Joe (Bobby Cannavale), who's supposed to be running his dad's food truck until the old man feels better, but that situation persists. Joe is loud and nosy in a way that would be even more obnoxious if you thought he was acting that way on purpose, rather than just oblivious. Cannavale's enthusiasm and "big golden retriever" energy is the source of most of the humor in the film, especially contrasted with Dinklage playing Finbar as very quiet and reserved, prone to answering questions with one word or less if he can get away with it. Olivia (Patricia Clarkson) is a divorced painter that nearly hits Finbar with her car twice in the span of minutes. Which, again, would be more annoying if it wasn't obvious she was just kind of scatterbrained.
The arc of the movie is pretty predictable. Finbar resists their initial attempts to make friends, feeling that it's out of pity or some lurid curiosity about his dwarfism. And the movie does have plenty of people staring at Fin or whispering about him behind his back in the grocery store or the bar, with Fin mostly acting as though he doesn't see/hear it.
Gradually the three become friends anyway, all of them "walking the right-of-ways" together or having meals outside Joe's truck or at Olivia's house.
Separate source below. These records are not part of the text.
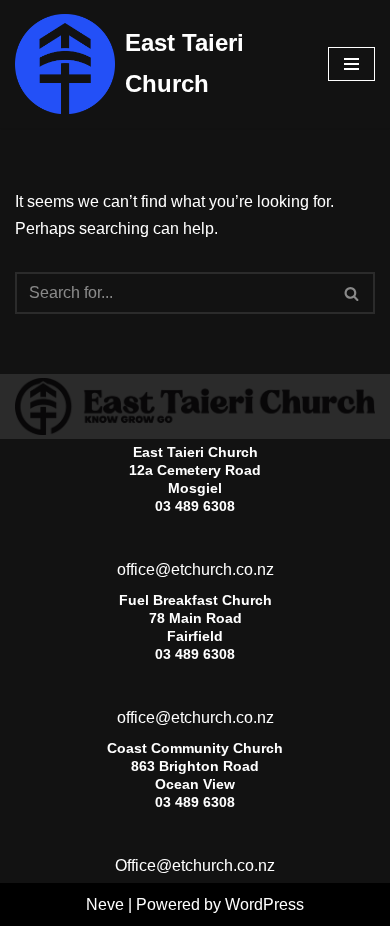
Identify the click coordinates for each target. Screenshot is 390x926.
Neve (105, 904)
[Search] (352, 293)
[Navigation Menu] (351, 64)
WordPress (264, 904)
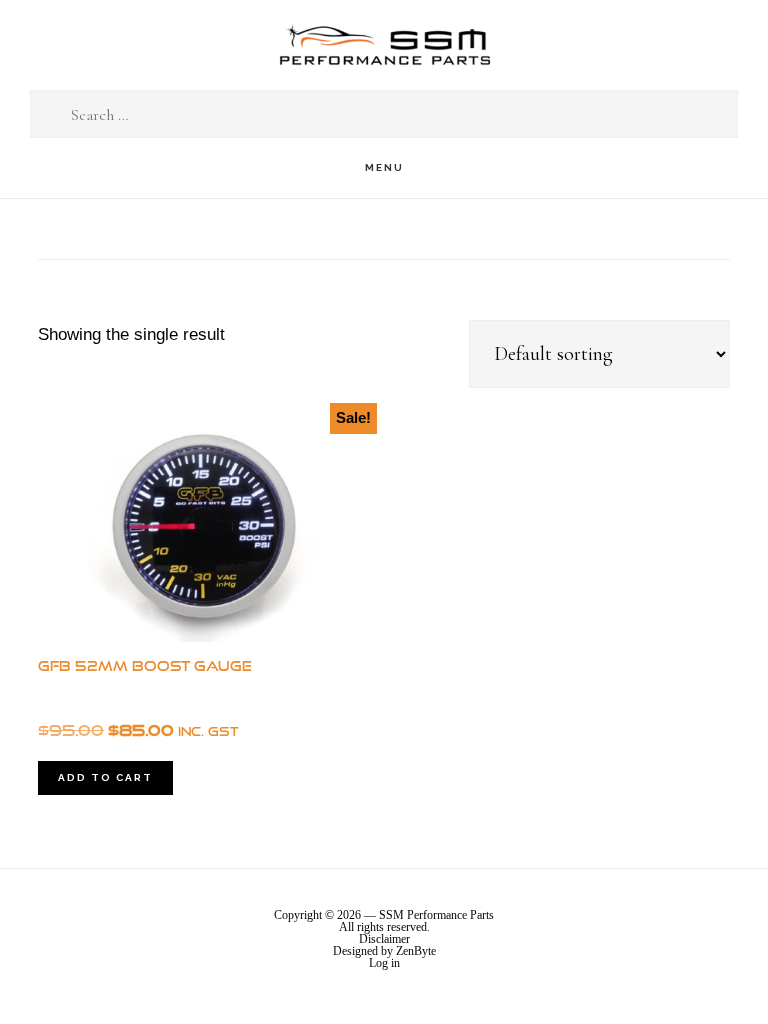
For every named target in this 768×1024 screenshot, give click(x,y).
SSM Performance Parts (384, 45)
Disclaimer (384, 939)
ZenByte (416, 951)
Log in (384, 963)
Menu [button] (384, 167)
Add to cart (105, 777)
Then one of Fin's attempts to go outside his normal bubble ends badly (involving a young woman who works at the library, played by Michelle Williams) and Fin lashes out, resulting in his being isolated once again. But he can't go back to being a solitary person again, because he cares too much about his friends, and there's eventual reconciliation.
It seems significant, though I'm not sure how, that Finbar never rides a train at any point in the film. He reads about them, watches them go by, has a train he thinks would be the best ride (the Zephyr out of Denver), and is even convinced to train chase by Joe at one point. But he never actually uses one. I guess it's something about how he was living his life, a spectator rather than an active participant.